§ What you will do
Could you give back the whole listing exactly as written?
____
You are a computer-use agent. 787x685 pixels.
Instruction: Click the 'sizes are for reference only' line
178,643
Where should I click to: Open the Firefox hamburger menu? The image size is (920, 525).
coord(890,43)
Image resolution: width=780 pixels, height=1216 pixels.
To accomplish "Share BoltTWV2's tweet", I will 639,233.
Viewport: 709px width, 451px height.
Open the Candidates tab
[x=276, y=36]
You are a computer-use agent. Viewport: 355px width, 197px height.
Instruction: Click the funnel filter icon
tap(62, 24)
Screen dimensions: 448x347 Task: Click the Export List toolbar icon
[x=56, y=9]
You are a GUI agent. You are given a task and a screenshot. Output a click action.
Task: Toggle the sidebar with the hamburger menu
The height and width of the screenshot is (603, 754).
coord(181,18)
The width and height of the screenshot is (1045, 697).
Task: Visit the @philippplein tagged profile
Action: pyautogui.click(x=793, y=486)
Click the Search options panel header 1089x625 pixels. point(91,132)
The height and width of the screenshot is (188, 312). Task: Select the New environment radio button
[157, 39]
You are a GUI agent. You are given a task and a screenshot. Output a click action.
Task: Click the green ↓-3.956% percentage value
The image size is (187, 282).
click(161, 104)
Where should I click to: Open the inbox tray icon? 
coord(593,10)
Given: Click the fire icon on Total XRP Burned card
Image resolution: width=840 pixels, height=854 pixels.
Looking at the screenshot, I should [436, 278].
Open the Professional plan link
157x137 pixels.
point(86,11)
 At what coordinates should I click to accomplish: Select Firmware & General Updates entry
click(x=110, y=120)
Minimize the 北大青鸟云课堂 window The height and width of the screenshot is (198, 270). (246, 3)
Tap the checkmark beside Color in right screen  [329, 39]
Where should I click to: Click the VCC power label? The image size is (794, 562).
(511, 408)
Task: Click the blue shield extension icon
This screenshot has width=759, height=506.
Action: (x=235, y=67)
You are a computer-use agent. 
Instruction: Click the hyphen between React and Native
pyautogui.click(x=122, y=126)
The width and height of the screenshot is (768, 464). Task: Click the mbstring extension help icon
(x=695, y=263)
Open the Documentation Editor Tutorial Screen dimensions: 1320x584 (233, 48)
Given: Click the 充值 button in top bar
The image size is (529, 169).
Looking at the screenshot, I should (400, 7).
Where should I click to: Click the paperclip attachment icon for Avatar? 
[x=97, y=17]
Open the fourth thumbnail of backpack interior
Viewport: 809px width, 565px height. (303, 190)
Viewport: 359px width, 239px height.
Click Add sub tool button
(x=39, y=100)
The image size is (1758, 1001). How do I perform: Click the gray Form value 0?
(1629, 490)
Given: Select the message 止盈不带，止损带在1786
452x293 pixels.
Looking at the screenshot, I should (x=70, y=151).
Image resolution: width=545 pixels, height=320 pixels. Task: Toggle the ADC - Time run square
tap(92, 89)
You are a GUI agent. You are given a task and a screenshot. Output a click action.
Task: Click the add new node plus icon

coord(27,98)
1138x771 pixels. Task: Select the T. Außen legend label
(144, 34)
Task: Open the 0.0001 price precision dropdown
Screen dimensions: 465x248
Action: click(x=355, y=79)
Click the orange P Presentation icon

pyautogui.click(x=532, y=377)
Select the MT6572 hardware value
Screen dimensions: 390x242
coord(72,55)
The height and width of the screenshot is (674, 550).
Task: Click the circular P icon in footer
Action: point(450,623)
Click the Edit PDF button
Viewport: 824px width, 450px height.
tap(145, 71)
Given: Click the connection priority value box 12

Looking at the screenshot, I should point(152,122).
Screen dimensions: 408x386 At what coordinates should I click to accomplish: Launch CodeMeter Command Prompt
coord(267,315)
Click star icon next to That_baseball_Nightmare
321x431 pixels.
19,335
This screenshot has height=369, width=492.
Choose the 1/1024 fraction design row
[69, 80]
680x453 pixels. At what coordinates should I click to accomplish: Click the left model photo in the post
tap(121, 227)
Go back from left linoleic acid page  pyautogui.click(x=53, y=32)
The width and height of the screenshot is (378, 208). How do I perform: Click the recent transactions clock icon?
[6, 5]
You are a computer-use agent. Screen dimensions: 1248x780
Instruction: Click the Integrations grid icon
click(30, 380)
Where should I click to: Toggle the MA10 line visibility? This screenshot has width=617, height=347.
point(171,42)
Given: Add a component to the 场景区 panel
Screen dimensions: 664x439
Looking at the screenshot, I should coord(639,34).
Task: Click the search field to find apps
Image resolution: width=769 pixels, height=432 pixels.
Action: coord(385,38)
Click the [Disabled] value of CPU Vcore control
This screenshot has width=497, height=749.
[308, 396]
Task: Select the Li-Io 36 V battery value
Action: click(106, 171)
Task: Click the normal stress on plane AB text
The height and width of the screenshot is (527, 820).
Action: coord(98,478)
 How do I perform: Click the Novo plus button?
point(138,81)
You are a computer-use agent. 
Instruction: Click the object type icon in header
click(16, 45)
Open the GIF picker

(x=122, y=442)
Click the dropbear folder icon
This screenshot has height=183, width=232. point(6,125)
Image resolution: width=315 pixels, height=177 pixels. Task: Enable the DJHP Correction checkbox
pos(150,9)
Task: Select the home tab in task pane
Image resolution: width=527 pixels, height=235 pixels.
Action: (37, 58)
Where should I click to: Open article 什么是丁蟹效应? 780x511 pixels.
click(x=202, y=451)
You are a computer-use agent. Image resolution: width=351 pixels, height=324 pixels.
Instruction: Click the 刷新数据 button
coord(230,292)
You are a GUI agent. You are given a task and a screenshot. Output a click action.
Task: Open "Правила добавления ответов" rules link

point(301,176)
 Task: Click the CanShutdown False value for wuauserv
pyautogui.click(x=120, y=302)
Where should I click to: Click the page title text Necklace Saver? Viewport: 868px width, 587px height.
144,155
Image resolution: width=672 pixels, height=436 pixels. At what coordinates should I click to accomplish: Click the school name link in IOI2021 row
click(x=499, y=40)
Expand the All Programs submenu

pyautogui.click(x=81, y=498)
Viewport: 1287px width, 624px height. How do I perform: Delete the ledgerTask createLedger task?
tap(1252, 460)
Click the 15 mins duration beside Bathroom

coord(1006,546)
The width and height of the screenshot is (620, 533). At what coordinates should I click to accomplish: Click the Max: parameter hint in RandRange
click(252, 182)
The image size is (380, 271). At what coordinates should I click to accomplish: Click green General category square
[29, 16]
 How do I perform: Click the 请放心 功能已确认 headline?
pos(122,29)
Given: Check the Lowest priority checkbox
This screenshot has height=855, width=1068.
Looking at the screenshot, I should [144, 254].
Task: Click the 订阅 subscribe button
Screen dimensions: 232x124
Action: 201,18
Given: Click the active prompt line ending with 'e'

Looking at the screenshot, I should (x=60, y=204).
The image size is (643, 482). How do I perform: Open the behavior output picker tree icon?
____
§ Task response
You are a computer-use agent. 787x685 pixels.
Instruction: Click the 'sizes are for reference only' line
178,643
Where should I click to: Open the Firefox hamburger menu? The image size is (920, 525).
coord(890,43)
Image resolution: width=780 pixels, height=1216 pixels.
To accomplish "Share BoltTWV2's tweet", I will 639,233.
Viewport: 709px width, 451px height.
Open the Candidates tab
[x=276, y=36]
You are a computer-use agent. Viewport: 355px width, 197px height.
Instruction: Click the funnel filter icon
tap(62, 24)
Screen dimensions: 448x347 Task: Click the Export List toolbar icon
[x=56, y=9]
You are a GUI agent. You are given a task and a screenshot. Output a click action.
Task: Toggle the sidebar with the hamburger menu
The height and width of the screenshot is (603, 754).
coord(181,18)
The width and height of the screenshot is (1045, 697).
Task: Visit the @philippplein tagged profile
Action: pyautogui.click(x=793, y=486)
Click the Search options panel header 1089x625 pixels. point(91,132)
The height and width of the screenshot is (188, 312). Task: Select the New environment radio button
[157, 39]
You are a GUI agent. You are given a task and a screenshot. Output a click action.
Task: Click the green ↓-3.956% percentage value
The image size is (187, 282).
click(161, 104)
Where should I click to: Open the inbox tray icon? 
coord(593,10)
Given: Click the fire icon on Total XRP Burned card
Image resolution: width=840 pixels, height=854 pixels.
Looking at the screenshot, I should [436, 278].
Open the Professional plan link
157x137 pixels.
point(86,11)
 At what coordinates should I click to accomplish: Select Firmware & General Updates entry
click(x=110, y=120)
Minimize the 北大青鸟云课堂 window The height and width of the screenshot is (198, 270). (246, 3)
Tap the checkmark beside Color in right screen  [329, 39]
Where should I click to: Click the VCC power label? The image size is (794, 562).
(511, 408)
Task: Click the blue shield extension icon
This screenshot has width=759, height=506.
Action: (x=235, y=67)
You are a computer-use agent. 
Instruction: Click the hyphen between React and Native
pyautogui.click(x=122, y=126)
The width and height of the screenshot is (768, 464). Task: Click the mbstring extension help icon
(x=695, y=263)
Open the Documentation Editor Tutorial Screen dimensions: 1320x584 (233, 48)
Given: Click the 充值 button in top bar
The image size is (529, 169).
Looking at the screenshot, I should (400, 7).
Where should I click to: Click the paperclip attachment icon for Avatar? 
[x=97, y=17]
Open the fourth thumbnail of backpack interior
Viewport: 809px width, 565px height. (303, 190)
Viewport: 359px width, 239px height.
Click Add sub tool button
(x=39, y=100)
The image size is (1758, 1001). How do I perform: Click the gray Form value 0?
(1629, 490)
Given: Select the message 止盈不带，止损带在1786
452x293 pixels.
Looking at the screenshot, I should (x=70, y=151).
Image resolution: width=545 pixels, height=320 pixels. Task: Toggle the ADC - Time run square
tap(92, 89)
You are a GUI agent. You are given a task and a screenshot. Output a click action.
Task: Click the add new node plus icon

coord(27,98)
1138x771 pixels. Task: Select the T. Außen legend label
(144, 34)
Task: Open the 0.0001 price precision dropdown
Screen dimensions: 465x248
Action: click(x=355, y=79)
Click the orange P Presentation icon

pyautogui.click(x=532, y=377)
Select the MT6572 hardware value
Screen dimensions: 390x242
coord(72,55)
The height and width of the screenshot is (674, 550).
Task: Click the circular P icon in footer
Action: point(450,623)
Click the Edit PDF button
Viewport: 824px width, 450px height.
tap(145, 71)
Given: Click the connection priority value box 12

Looking at the screenshot, I should point(152,122).
Screen dimensions: 408x386 At what coordinates should I click to accomplish: Launch CodeMeter Command Prompt
coord(267,315)
Click star icon next to That_baseball_Nightmare
321x431 pixels.
19,335
This screenshot has height=369, width=492.
Choose the 1/1024 fraction design row
[69, 80]
680x453 pixels. At what coordinates should I click to accomplish: Click the left model photo in the post
tap(121, 227)
Go back from left linoleic acid page  pyautogui.click(x=53, y=32)
The width and height of the screenshot is (378, 208). How do I perform: Click the recent transactions clock icon?
[6, 5]
You are a computer-use agent. Screen dimensions: 1248x780
Instruction: Click the Integrations grid icon
click(30, 380)
Where should I click to: Toggle the MA10 line visibility? This screenshot has width=617, height=347.
point(171,42)
Given: Add a component to the 场景区 panel
Screen dimensions: 664x439
Looking at the screenshot, I should coord(639,34).
Task: Click the search field to find apps
Image resolution: width=769 pixels, height=432 pixels.
Action: coord(385,38)
Click the [Disabled] value of CPU Vcore control
This screenshot has width=497, height=749.
[308, 396]
Task: Select the Li-Io 36 V battery value
Action: click(106, 171)
Task: Click the normal stress on plane AB text
The height and width of the screenshot is (527, 820).
Action: coord(98,478)
 How do I perform: Click the Novo plus button?
point(138,81)
You are a computer-use agent. 
Instruction: Click the object type icon in header
click(16, 45)
Open the GIF picker

(x=122, y=442)
Click the dropbear folder icon
This screenshot has height=183, width=232. point(6,125)
Image resolution: width=315 pixels, height=177 pixels. Task: Enable the DJHP Correction checkbox
pos(150,9)
Task: Select the home tab in task pane
Image resolution: width=527 pixels, height=235 pixels.
Action: (37, 58)
Where should I click to: Open article 什么是丁蟹效应? 780x511 pixels.
click(x=202, y=451)
You are a computer-use agent. Image resolution: width=351 pixels, height=324 pixels.
Instruction: Click the 刷新数据 button
coord(230,292)
You are a GUI agent. You are given a task and a screenshot. Output a click action.
Task: Open "Правила добавления ответов" rules link

point(301,176)
 Task: Click the CanShutdown False value for wuauserv
pyautogui.click(x=120, y=302)
Where should I click to: Click the page title text Necklace Saver? Viewport: 868px width, 587px height.
144,155
Image resolution: width=672 pixels, height=436 pixels. At what coordinates should I click to accomplish: Click the school name link in IOI2021 row
click(x=499, y=40)
Expand the All Programs submenu

pyautogui.click(x=81, y=498)
Viewport: 1287px width, 624px height. How do I perform: Delete the ledgerTask createLedger task?
tap(1252, 460)
Click the 15 mins duration beside Bathroom

coord(1006,546)
The width and height of the screenshot is (620, 533). At what coordinates should I click to accomplish: Click the Max: parameter hint in RandRange
click(252, 182)
The image size is (380, 271). At what coordinates should I click to accomplish: Click green General category square
[29, 16]
 How do I perform: Click the 请放心 功能已确认 headline?
pos(122,29)
Given: Check the Lowest priority checkbox
This screenshot has height=855, width=1068.
Looking at the screenshot, I should [144, 254].
Task: Click the 订阅 subscribe button
Screen dimensions: 232x124
Action: 201,18
Given: Click the active prompt line ending with 'e'

Looking at the screenshot, I should (x=60, y=204).
The image size is (643, 482). How do I perform: Open the behavior output picker tree icon?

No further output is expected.